GIVEN TEXT —
## START
I am getting estimates from the recommended people from this board.

 

 

How about Louis Skebo, Christopher Lau, Kenji Mishina, David Hofhine, Fred Lohman etc.

 

If you could share personal experiences, costs and turnaround time it would be most appreciated.

Guest Nanshoku-Samurai
Posted

Hello Tim,

 

I'm giving you my cheap oppinion. My oppinion is of course argueable and everybody else may well have a different oppinion and his / hers prefered polisher. But this is my oppinion:

 

First of all you have to determine how much your sword is worth and then choose a reasonable polisher. It is e.g. no good idea to send bad blade to a high class polisher. You might be buried afterwards. But if teh polisher is a honest person . which I would say is true for any of the high class polishers - he will also shout you his oppinion and and not recommend or even refuse polishing a bad quality blade.

 

You said:

 

How about Louis Skebo, Christopher Lau, Kenji Mishina, David Hofhine, Fred Lohman etc.
## END
ACTIONS TO TAKE —
**a)** In the forum thread, what does the reply say must be determined first, before choosing a polisher?
**b)** For each statement, state whether it agrees with the forum thread, answering yes or no and quoting the deciding words.
(i) The opening post asks for personal experiences, costs and turnaround time.
(ii) The reply calls it a good idea to send a bad blade to a high-class polisher.
(iii) The reply says an honest high-class polisher might refuse to polish a bad quality blade.
**c)** Print the passage of the forum thread from "I am getting" to "be most appreciated.".
The items that follow are drawn from a source separate from the forum thread.

LISTED ENTRIES —
## START
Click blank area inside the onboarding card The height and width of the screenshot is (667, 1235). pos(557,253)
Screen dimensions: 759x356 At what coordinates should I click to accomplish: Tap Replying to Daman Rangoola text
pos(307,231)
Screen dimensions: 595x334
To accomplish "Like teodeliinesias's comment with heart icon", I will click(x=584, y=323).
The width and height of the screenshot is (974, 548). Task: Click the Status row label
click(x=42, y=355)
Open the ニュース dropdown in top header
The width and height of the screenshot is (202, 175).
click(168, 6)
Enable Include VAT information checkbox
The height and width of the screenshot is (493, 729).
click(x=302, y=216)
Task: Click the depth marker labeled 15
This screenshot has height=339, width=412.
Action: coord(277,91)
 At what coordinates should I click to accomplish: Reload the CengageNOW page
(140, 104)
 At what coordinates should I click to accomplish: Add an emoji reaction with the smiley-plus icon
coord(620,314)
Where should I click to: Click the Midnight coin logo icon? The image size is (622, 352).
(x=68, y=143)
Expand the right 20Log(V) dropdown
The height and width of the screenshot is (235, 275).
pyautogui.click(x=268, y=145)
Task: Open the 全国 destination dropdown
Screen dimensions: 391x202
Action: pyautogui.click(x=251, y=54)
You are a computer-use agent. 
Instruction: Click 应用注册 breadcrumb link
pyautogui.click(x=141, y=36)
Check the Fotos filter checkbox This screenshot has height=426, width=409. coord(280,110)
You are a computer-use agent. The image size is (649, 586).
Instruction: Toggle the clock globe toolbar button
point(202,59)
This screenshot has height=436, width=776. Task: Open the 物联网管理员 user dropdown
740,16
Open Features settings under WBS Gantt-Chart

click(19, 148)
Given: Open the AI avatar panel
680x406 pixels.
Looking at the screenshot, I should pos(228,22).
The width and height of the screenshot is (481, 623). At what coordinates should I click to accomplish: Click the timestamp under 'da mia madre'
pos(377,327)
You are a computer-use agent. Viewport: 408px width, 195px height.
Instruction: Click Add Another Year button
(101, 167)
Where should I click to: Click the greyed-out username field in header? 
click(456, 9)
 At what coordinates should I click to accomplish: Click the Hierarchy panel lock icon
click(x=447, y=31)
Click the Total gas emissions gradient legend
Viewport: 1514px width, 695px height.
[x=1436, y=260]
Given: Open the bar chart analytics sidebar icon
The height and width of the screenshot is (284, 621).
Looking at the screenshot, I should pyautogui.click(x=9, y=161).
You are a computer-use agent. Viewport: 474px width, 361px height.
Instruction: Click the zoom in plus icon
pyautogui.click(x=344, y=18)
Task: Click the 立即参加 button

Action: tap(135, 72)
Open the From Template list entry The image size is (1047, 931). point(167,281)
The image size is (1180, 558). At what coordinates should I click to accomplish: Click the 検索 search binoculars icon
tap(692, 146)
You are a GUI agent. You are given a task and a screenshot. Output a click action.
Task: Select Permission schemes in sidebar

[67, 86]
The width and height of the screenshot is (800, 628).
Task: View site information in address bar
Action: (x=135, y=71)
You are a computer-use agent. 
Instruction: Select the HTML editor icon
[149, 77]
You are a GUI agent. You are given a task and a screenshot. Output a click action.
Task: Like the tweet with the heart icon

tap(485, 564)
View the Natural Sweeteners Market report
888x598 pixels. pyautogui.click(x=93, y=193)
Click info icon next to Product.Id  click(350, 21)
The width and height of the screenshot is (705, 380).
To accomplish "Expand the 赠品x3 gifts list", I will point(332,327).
## END
SET OF ANSWERS —
**a)** How much the sword is worth.

**b)**
(i) Yes: "If you could share personal experiences, costs and turnaround time it would be most appreciated."
(ii) No: "It is e.g. no good idea to send bad blade to a high class polisher."
(iii) Yes: "not recommend or even refuse polishing a bad quality blade"

**c)**
I am getting estimates from the recommended people from this board.

 

 

How about Louis Skebo, Christopher Lau, Kenji Mishina, David Hofhine, Fred Lohman etc.

 

If you could share personal experiences, costs and turnaround time it would be most appreciated.